Authors: Delphine Dryden
And it needed a thorough tune-up, something she hadn’t been able to accomplish often enough while attending college. Poughkeepsie hadn’t been much of a town for motoring, though had she needed to render a whale for blubber she would have been in the perfect place.
The young man leaned his weight onto one foot, settling into a pose common among fashionable toffs of the day. It irritated Eliza, who knew it was just an affectation he adopted out in public, for polite society. A pretense that he was still a son of privilege rather than a machinery-loving apostate. He had always been good at blending in, though, becoming part of the prevalent social scenery. In some ways she envied him that skill. “Photographs? Flora or fauna?”
“Workers who claim their lost loved ones have ‘gone west,’ never to return again,” she told him, daring him with her eyes to take her up on this topic. “I photograph them holding portraits of the missing. I was also conducting interviews and gathering anecdotal data. I’ve noticed some interesting correlations.”
Matthew raised an eyebrow, but didn’t take the bait as he once might have. Back in the days when she had run into him frequently at Dexter Hardison’s factory, Pence would have been the first to chide Eliza for taking such a risk, haring off on her own and talking to strangers.
Now it seemed he had lost some of that interest in her welfare, or perhaps simply developed more circumspection about stating it. In fact, Eliza thought, he seemed a bit distracted in general. Perhaps it was the problem of the engine. It was clear he still itched to get his fingers on it.
He wore a metal flower on his chest, a sleek, stylized, closed lily bud in some silver brushed metal. It was far more understated than her heckler’s had been, but it reminded her of the man all the same. She wondered if Pence knew him.
“Hardison House is only twenty or so miles from here,” Matthew pointed out. “I’d be more than happy to give you a lift, so you can make the party sooner. It wouldn’t do to cross Charlotte by being late. She’s inclined to be touchy these days.”
“I suspect she has good reason.”
Eliza thought she’d be touchy too if she were as tiny as Charlotte, Lady Hardison, but carrying the undoubtedly huge child of a man the size of her cousin Dexter. Because she was nearly as small as Charlotte, the very idea daunted Eliza. She had recently vowed only to look at slight, slender men as spousal prospects should she ever decide to marry. Preferably men with smallish heads and narrow shoulders. Pence’s shoulders were rather broad, like most makesmiths’, despite his fashionable slimness. It made her even more irked at him, though she knew she was being unreasonable because of the incident at the lecture. She couldn’t help it; she resented those effortlessly capable-looking shoulders.
“I’ll be fine,” Eliza said firmly. “I don’t require help, but I thank you for the offer.” She procured a large bottle of water from under the seat of the vehicle, then used a funnel to add a slow trickle of liquid to the cooling unit. “In fact, you should start off again now or I’ll beat you to the party.”
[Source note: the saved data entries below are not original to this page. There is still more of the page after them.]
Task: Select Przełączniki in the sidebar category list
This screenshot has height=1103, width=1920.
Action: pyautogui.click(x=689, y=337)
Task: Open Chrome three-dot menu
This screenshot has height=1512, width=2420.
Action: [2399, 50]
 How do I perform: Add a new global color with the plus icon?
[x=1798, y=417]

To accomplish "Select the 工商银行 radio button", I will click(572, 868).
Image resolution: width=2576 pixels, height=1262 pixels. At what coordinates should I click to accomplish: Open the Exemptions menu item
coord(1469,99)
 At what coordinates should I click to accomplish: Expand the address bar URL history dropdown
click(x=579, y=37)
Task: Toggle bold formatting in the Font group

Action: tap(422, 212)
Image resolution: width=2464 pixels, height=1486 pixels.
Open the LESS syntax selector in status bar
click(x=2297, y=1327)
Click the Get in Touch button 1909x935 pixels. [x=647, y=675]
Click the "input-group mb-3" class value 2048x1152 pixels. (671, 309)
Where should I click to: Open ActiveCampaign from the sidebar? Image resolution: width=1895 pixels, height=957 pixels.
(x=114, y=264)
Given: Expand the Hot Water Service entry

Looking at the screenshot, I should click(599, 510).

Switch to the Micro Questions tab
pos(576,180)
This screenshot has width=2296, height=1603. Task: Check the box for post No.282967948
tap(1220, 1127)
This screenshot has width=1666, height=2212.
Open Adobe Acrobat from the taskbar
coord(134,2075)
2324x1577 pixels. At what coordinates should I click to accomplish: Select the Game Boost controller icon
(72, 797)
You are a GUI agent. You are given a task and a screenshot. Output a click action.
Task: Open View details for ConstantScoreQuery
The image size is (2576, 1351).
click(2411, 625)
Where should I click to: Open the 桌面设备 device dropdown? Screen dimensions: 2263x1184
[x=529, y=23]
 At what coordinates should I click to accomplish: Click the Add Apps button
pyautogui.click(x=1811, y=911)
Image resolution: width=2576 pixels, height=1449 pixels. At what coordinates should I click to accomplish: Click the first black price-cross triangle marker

In Pence’s smug chuckle, Eliza heard the first hint of the younger version she remembered. “Not likely. You never could have before.”
“Really? A dare? Would you care to wager on that? I’m more than old enough to gamble now, lest you be concerned for my morals.” She was already tightening the fittings, closing up the boiler and securing the latch. A bet would make the last few miles to Dexter’s party fly by.
Sadly, Pence declined to make it as interesting as he could have. “Certainly, Miss Hardison. If I win—and I don’t mind saying I intend to—I’ll claim the first waltz of the evening from you once the dancing starts.”
“I . . . oh, fine then. Fair enough.” Eliza was not inclined to waltz with anyone, least of all with Matthew Pence. But she didn’t plan to lose, so it seemed a safe enough stake. No need to tell her competition about the Leyden jar battery cleverly concealed beneath the velocimobile’s seat, and the boost its charge would give to her starting speed until the boiler reached full steam. “If I win, I’ll claim fifty pounds and when my book is published you’ll put an endorsement in the
Times
. Quarter-page at least.”
The terms took him aback, it was clear, but he covered nicely. “All right. May I ask what this book is about? A novel, perhaps? I didn’t know you had writing aspirations, those must be new.”
With a final yank to the boiler cover’s handle, Eliza cranked the engine until it kicked into life, then stalked back to the velocimobile’s seat where she stowed the half-empty water jug and funnel before she strapped herself in. “It’s a monograph on worker–landowner negotiation inequities and the impact of subliminal psychological manipulation by authority figures on common laborers.”
Grinning at Pence’s look of dismayed astonishment, she released the handbrake and engaged the gears simultaneously, triggering the start capacitor.
“Ready, steady, go, Matthew!” she called back to him, as he belatedly ran for his steam car.